In Britain, she stood up to and backed down the TUC
(the Trade Union Congress) over economic reform, and
did the same to the welfare advocates who pushed for
broadening the range of and eligibility for the country's
welfare programs. Like Reagan in the United States,
she cut the top marginal tax rate and lowered taxes in
general, benefiting many taxpayers and making possible
jobs for the unemployed and underemployed. She also
lessened the regulatory burden on British businesses.
The first and so far only female prime minister in British
history was a devout student of free market economists
Milton Friedman and Frederich Von Hayek, and
implemented their teachings, supplanting the Fabian
socialism which had slowly enveloped Britain during the
twentieth century. Thatcher famously quipped that
"The trouble with socialism is that sooner or later, you
run out of other people's money."

On the world stage, Thatcher had augmented the words
and actions of Reagan and Pope John Paul II. Michael
Reagan, the president's son, told Lady Thatcher on the
occasion of his father's death that it took all three of
them working together to accomplish the death of
the Soviet menace, as each had a unique role to play
that no one else could have played, and that neither
one or any two of the three could have done without
the other one or ones, and that they needed a strong
leader in the western hemisphere. Thatcher responded,
"I never thought of that"; the three simply knew what had
to be done, and they set about doing it. Pope John Paul
was the driving force behind the non-violent liberation
of his native Poland, Reagan stopped communism from
gaining a foothold in central America, and Thatcher gave
stern warnings to the Soviets, their allies, and their satellites
as to what they would face if they continued to menace
former British colonies since turned British Commonwealth
members in Africa and elsewhere. And each one stood
with the others, unwavering, unflinching.
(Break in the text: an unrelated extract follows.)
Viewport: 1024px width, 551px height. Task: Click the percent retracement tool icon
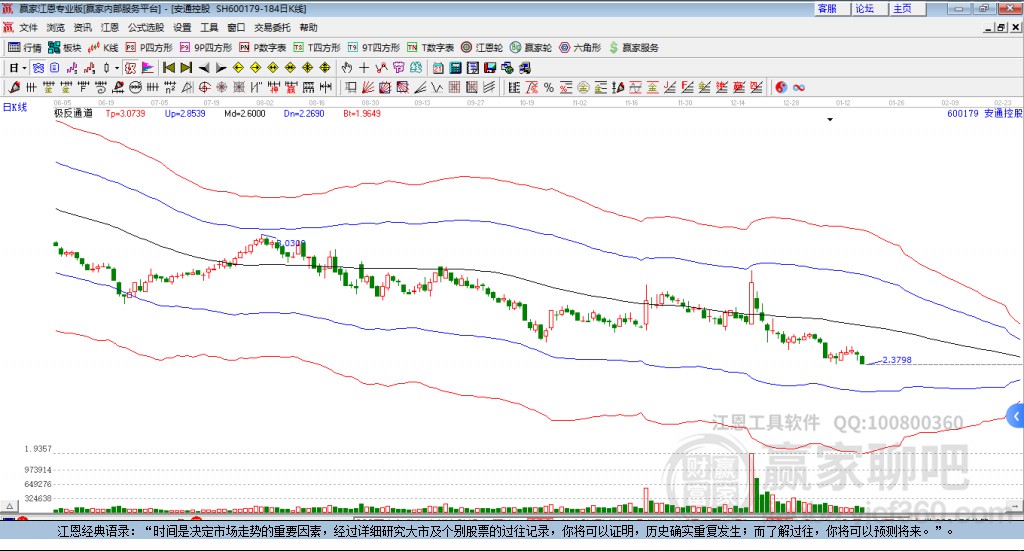[549, 87]
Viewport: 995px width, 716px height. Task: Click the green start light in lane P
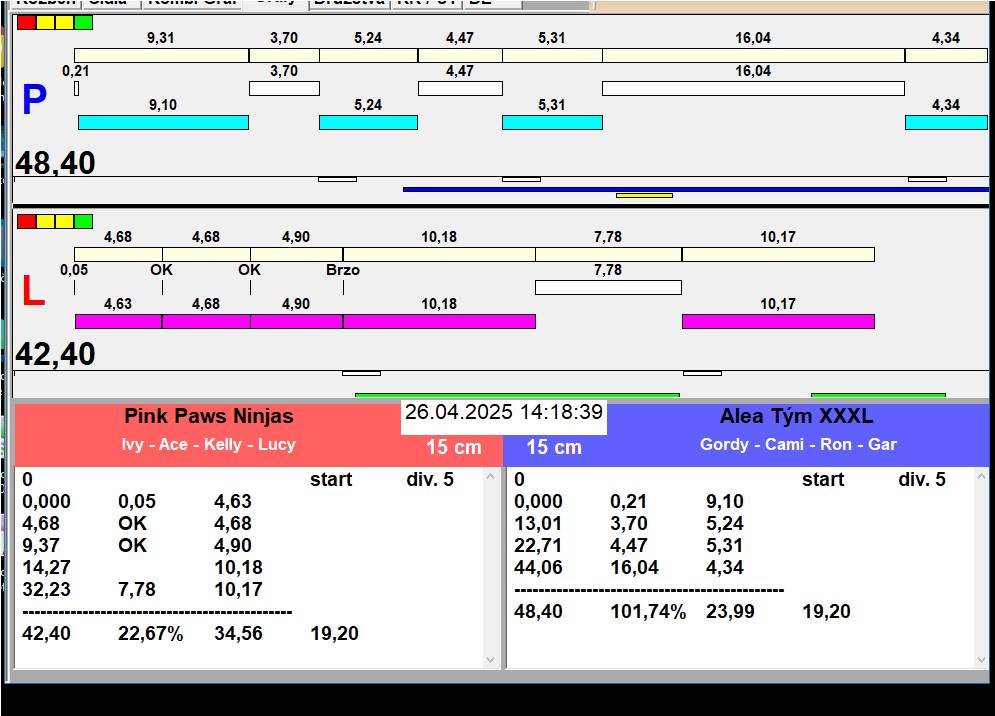[x=84, y=22]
With the sorry state of the world today, what with radical
Islam taking the place of the Soviets as the biggest threat
to world peace and freedom, big government making a
comeback in the United States and in Europe, a youthful
pipsqueak building a nuclear arsenal in North Korea to
threaten South Korea and the United States, feeling his
oats after inheriting the Stalinist government handed down
to him in his family's tyrannical dynasty, and Iran farther
ahead with the development of their nuclear weapons
with bullying Israel on its agenda, we sure could use
some leaders like this troika, these three musketeers of
freedom. Sadly, none seem to be on the horizon, and
the current leaders of Great Britain and the United States
are at best milquetoasts, with the latter literally bowing
and scraping before the tinpot tyrants of the world.

Rest in peace, Lady Thatcher. Yours was a job well done.